Yes, flexible working is a hot topic in employment law at the moment. The government has released its proposals for strengthening flexible working rights. In the new consultation, the government:
- proposes to make the right to request flexible working a day-one right;
- asks whether the eight business reasons for refusing a request all remain valid;
- seeks views on requiring employers to deal with alternative arrangements when rejecting any request (for example, employers might have to say if they could or could not accommodate a slightly different working pattern to the one requested);
- is exploring whether employees should be allowed to make flexible working requests more often than once every 12 months and whether employers should be required to respond more quickly than the current three-month response time;
- asks if employers and employees are aware of the option for requesting a temporary arrangement and asks what would encourage employees to make time limited requests; and
- confirms it will not take forward proposals to require employers of large organisations to publish their flexible working policies on their websites or specify in job adverts whether flexible working would be considered.

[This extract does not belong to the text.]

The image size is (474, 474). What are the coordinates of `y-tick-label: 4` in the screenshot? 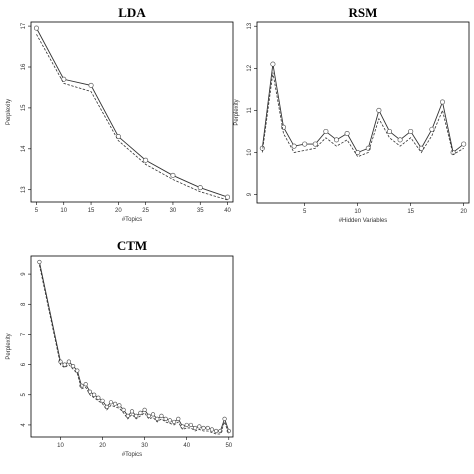 It's located at (24, 425).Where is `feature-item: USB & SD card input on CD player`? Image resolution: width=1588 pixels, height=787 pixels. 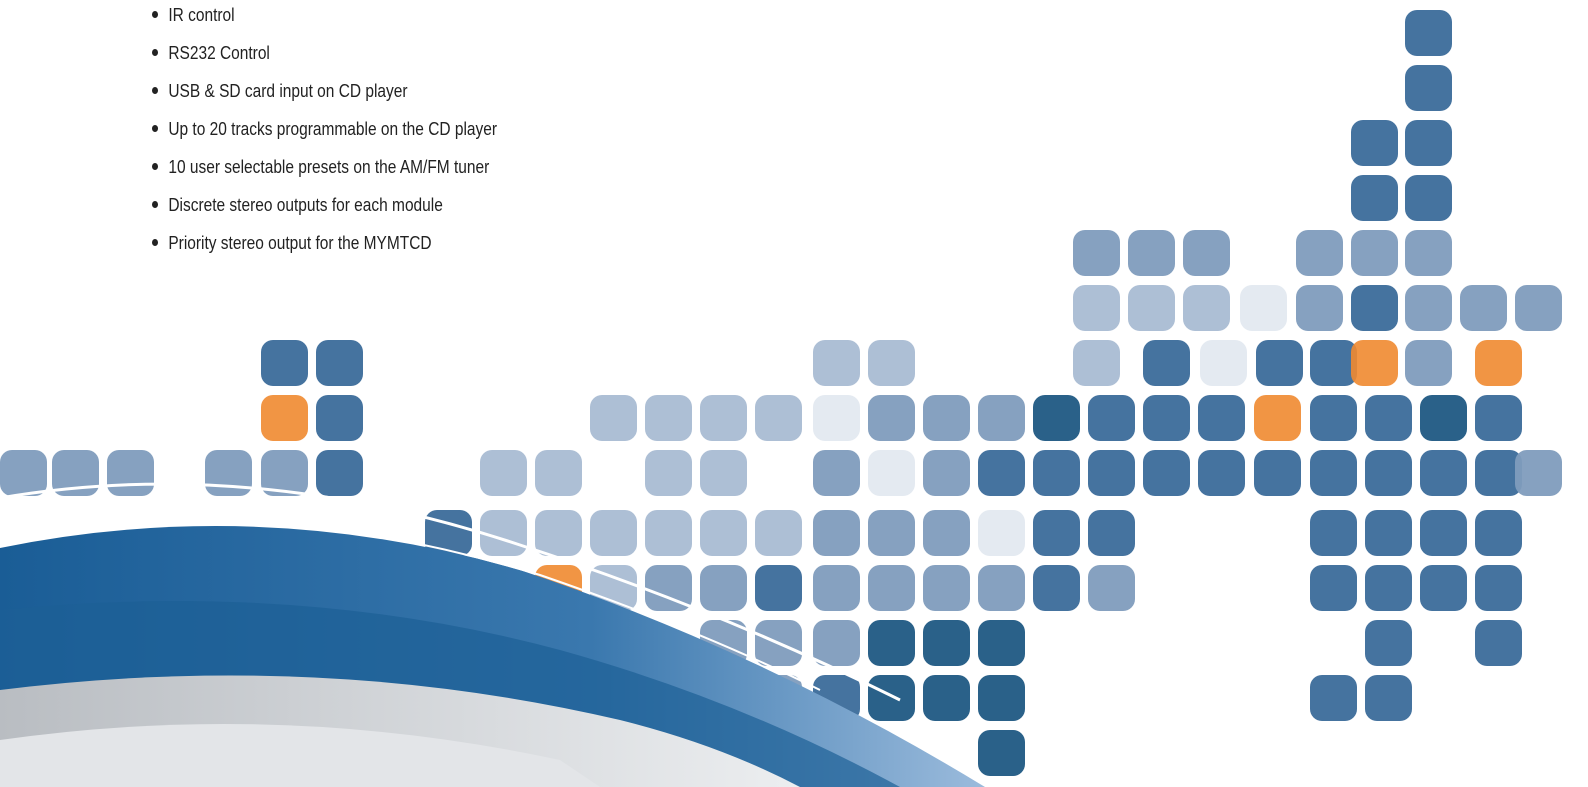
feature-item: USB & SD card input on CD player is located at coordinates (324, 95).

The government also says it will launch a call for evidence to consider the sorts of "extra" flexibility people may need to help them live their lives in the best way they can, exploring the need for "ad hoc" and informal flexibility. The consultation is silent about the remedies for non-compliance, so these do not look set to change. The government’s consultation for strengthening flexible working rights closes on 1 December 2021.
What impact will the potential reform have on employers?
Some employers will welcome the government's decision to keep a "right to request" flexible working model rather than introduce "a right to have". Some campaigners argue that employees should have the flexibility they wish, with little attention given to whether this can realistically be accommodated across the board. The government itself has recognised in the consultation that a one-size-fits-all approach would not be feasible, stating that the type of flexibility that might be available will depend on the nature of the role and the needs of the employer's business.
In respect of those employees starting new positions, as currently, there is no scope under the proposed framework for employees to apply for flexible working in advance of starting the job, unless employers allow this. Without a discussion about flexibility prior to an offer being made, there is scope for conflict at an early stage in the employment relationship.
The proposals set out in the consultation do not represent a huge leap forward. Even if it is implemented in full, the proposals do not make flexible working the default position, it will remain open to employers to reject any flexible working request on one of the wide statutory business reasons. The consultation does contain sensible proposals which will broaden the scope of the current right. The proposal which is likely to have the most impact is removing the eligibility requirement of 26 weeks' service, making it a universal right, at least for employees. Allowing employees to make more than one statutory request each year will be welcomed by some as the current rule does not always allow individuals to respond to changing personal circumstances.
It is clear that the government is hoping that lessons learned through the COVID-19 pandemic will have longer-term consequences for the way we work and allow employers to think more openly about flexible working in future.